SLeD’s User Interface
Developers interact with SLeD using a web UI written in Flutter. A developer can easily find the currently deployed artifacts from a service’s page, deploy an artifact to an environment, and view past deploys. SLeD displays helpful information about an artifact, such as which merge request it was built off of, when that merge request was merged, and the commit SHA of the merged merge request. Clicking on a merge request takes you to the merge request itself for more context.
Because SLeD can deploy any service to any of our environments, security is a critical factor in SLeD’s design. SLeD has authentication using Google OAuth and a role-based access control (RBAC) authorization engine, which are built-in to limit who can deploy what to which environments.
Conclusion
Our transition to full service-level deploys is still ongoing, but the end is in sight. At least one of our teams deploys new code to production daily using SLeD, and team members are empowered to deploy their services as they see fit. We’ve also switched the remnants of our mono-deploy to use SLeD.

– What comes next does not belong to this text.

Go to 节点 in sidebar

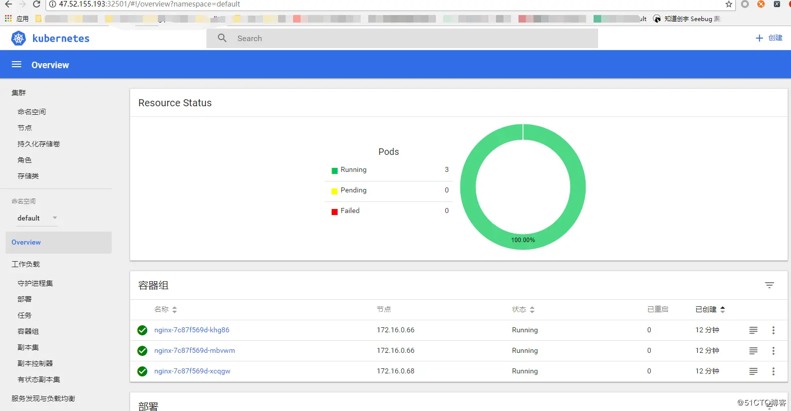tap(25, 128)
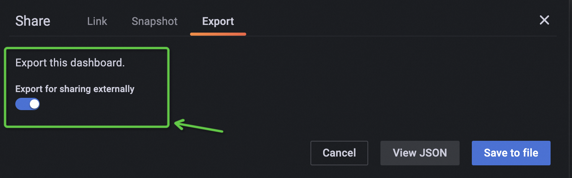The height and width of the screenshot is (178, 572).
Task: Click the Export this dashboard description text
Action: click(70, 63)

Importantly, as teams and services decouple themselves from the mono-deploy, the infrastructure team is no longer in the critical path for service deploys. This has enabled faster development cycles for service owners, which we believe improves overall service quality. To date, SLeD has completed over 100,000 deployments to our various environments in the couple of months it’s been operational. Ninety-five percent of these deployments have succeeded in under 15 seconds, giving us the power to deploy and roll back changes nearly instantly.